Dean makes excuses. The Life does this to you. They were raised as complementary parts, and that closeness fucks with you, makes independence impossible. At all times, Dean is without a piece of himself, that piece being entrenched in Sam. He catches himself missing his brother (an ache,an ache) when they separate on a hunt, when they eat in different rooms, anything. And Stanford. A small death. Without his brother, what is he at all?
So it's easier to blame Dad, or the Life, anything but look directly at it. And Dean learned that lesson. He remembers looking straight into the sun, way back when, all kid bravado. Counting to five, eyes fixed on the sky, just to prove he could. The sonofabitch hurt. He walked around dizzy for hours, the sun imprinted on the inside of his eyelids. The pain was impossible to shake. And this –
The bed dips. Sam's at his side, all cheap motel soap and wet tousled hair, palming Dean's forehead. The contact makes Dean shiver. "No fever," Sam says.
"Knew you'd come back," Dean says drowsily. He grins, a lazy thing. "Bitch."
"Fuck if I'd leave," his brother retorts. "Listen, man, you gotta – you gotta be careful. I saw you out there, and you looked – I don't know, man. You looked resigned. Let me talk," Sam snaps, anticipating Dean's rebuttal. "It's like you have no respect for death. And it's worse. You have no respect for your own death. You do everything but save your ass. It's like you're dragging your feet."

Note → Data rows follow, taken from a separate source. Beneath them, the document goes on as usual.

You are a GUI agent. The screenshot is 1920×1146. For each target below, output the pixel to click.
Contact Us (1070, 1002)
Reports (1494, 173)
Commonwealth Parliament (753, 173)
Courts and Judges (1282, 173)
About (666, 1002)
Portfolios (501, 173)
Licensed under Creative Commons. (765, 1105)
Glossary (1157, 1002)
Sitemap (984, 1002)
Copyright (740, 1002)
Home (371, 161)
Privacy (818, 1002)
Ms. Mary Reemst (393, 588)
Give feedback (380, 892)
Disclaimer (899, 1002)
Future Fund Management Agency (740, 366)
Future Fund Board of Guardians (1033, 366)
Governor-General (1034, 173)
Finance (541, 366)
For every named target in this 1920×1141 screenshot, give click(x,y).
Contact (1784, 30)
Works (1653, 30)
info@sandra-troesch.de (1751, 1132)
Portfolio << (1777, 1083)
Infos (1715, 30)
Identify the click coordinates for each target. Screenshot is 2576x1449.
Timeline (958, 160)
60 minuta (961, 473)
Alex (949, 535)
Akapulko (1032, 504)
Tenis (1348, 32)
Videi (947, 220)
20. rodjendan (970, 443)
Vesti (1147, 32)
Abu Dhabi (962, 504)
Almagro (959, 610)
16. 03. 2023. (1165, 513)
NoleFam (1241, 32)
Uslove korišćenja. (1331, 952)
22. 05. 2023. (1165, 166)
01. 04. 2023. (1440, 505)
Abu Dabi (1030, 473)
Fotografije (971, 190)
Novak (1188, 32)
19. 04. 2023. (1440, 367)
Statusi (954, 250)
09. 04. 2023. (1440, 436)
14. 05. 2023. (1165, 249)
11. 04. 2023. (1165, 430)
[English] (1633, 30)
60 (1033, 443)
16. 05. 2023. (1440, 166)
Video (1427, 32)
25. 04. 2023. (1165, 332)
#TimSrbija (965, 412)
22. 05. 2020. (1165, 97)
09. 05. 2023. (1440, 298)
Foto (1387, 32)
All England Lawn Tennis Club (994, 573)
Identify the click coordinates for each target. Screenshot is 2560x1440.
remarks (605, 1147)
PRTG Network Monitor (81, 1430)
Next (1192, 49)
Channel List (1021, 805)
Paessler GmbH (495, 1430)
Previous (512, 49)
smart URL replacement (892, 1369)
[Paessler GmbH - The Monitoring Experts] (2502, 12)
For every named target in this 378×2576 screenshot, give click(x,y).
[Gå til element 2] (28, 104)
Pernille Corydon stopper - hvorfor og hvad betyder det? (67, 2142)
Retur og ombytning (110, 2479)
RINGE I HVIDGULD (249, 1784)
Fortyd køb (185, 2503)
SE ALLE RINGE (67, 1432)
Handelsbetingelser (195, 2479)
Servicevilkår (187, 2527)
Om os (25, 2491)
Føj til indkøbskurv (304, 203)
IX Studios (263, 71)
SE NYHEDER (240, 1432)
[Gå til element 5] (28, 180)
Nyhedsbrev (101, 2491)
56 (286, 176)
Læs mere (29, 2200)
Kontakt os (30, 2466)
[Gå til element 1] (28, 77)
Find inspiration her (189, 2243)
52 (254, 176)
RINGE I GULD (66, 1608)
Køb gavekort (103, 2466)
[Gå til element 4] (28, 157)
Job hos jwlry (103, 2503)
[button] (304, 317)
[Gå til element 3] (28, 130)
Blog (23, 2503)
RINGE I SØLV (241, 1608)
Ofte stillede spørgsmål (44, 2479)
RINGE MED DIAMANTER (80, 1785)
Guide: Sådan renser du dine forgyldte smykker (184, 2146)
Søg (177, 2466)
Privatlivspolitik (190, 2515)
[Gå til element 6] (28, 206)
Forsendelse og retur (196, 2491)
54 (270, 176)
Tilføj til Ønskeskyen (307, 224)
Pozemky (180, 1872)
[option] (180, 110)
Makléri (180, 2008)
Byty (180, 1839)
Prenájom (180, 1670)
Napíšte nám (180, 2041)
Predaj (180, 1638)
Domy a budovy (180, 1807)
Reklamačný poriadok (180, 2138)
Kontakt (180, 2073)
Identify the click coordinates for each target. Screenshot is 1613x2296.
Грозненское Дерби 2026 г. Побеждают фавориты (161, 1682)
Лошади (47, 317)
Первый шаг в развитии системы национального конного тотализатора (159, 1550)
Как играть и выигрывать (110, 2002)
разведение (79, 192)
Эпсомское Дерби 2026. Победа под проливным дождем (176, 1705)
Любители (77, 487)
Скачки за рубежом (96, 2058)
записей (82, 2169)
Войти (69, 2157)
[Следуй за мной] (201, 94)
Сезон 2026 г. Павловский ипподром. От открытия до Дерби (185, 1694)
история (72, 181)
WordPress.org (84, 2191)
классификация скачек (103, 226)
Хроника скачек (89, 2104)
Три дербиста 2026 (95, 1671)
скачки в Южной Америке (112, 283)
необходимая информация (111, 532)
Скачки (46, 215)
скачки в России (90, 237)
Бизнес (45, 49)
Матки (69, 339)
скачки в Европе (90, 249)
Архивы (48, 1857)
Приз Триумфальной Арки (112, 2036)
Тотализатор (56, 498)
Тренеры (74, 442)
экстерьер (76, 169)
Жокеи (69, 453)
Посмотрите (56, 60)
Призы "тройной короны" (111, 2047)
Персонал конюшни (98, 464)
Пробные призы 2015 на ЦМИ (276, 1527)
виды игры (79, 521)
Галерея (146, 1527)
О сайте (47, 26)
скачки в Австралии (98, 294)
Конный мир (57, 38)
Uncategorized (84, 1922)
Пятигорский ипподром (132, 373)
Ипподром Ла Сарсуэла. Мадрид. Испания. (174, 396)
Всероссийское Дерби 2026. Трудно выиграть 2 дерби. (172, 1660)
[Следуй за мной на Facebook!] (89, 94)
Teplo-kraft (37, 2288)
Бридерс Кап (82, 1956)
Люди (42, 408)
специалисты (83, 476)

That's not fair, Dean thinks. He doesn't throw himself into harm's way, doesn't fail to fight back. Nothing like that. But Sam's mouth is set, and he isn't going to win this, not by a long shot.
"I've put you first," he says. "So that's a crime now?"
"Yeah. Yeah," says Sam. "If you really put yourself first, you'd be putting me first. You think I could do anything – go anywhere – without you?"
"You did once."
Sam scowls, a warning, but Dean continues, "You think you're stitched to my side, man, but the truth is, you've done it before. You can do it again. You'll have to, eventually."
"Now you're shelling out existential wisdom?" Sam says. "Fuck, Dean. You're a regular fucking guru."
"You've got no idea," Dean says. "I'm a Zen Master, man. Gonna ride that highway to hell with a smile. I've accepted it."
"Well I fucking haven't," Sam hisses.
"Try harder."
Sam looks ferocious, like a wild thing. Dean sinks deeper into the bed. Retreat, he moans, but Sam follows, a hellhound on his heels. Grabs Dean's upper arms and pushes, scared and storming. Dean expects a blow to the face, maybe a cuff to the head, but Sam just pushes and pushes and pushes. Digs into the ligaments of his shoulders. It hurts, and Dean wants it to hurt. Wants Sam to hurt him. Do anything, anything, just make it hurt.
Sam grabs Dean's hair and brings their foreheads together, panting, and it makes Dean ache. He's hard, so goddamn hard, and when Sam shifts, Dean knows he can feel it. Sam hesitates, then recovers. "God," he murmurs. "Et tu?" He holds Dean's neck, hard, rocks his hips, and Dean knows he fucked up along the way, somehow. Whatever he did to himself, he did to Sammy too. The result of improv parenting. The-best-I-could-do parenting. Days of squabbling. Long nights of bunking up, holding hands, goodnight kisses lingering too long. He raised the kid, and this –
"Stop thinking," Sam breathes, whisper-soft against his mouth. "You're okay. You're okay. You're okay."
Dean holds those words, delicately, like a mantra. Just shy of breakable.